-------- Exercise input

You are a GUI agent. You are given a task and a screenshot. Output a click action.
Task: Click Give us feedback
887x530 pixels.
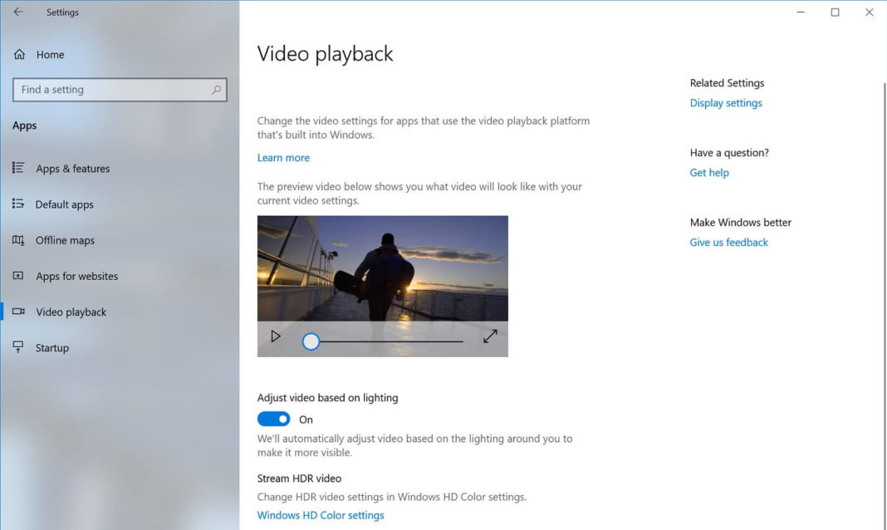tap(728, 242)
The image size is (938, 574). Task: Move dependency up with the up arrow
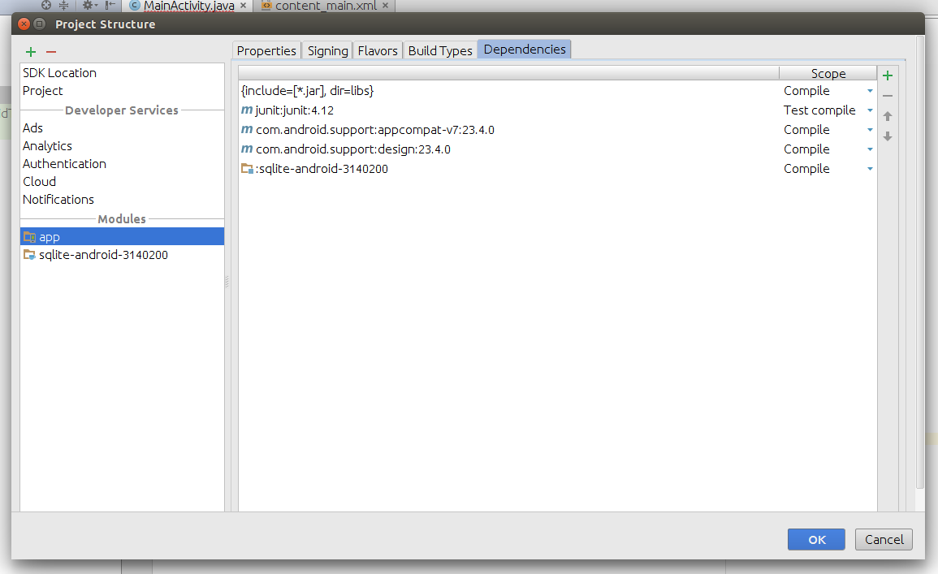tap(888, 117)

----------------

* **Aim of the task**: Please retype the records from the line containing "The image size" through the last line of the records, leaving out the pictures.

* **Full output**:
The image size is (938, 574). Task: Move dependency up with the up arrow
tap(888, 117)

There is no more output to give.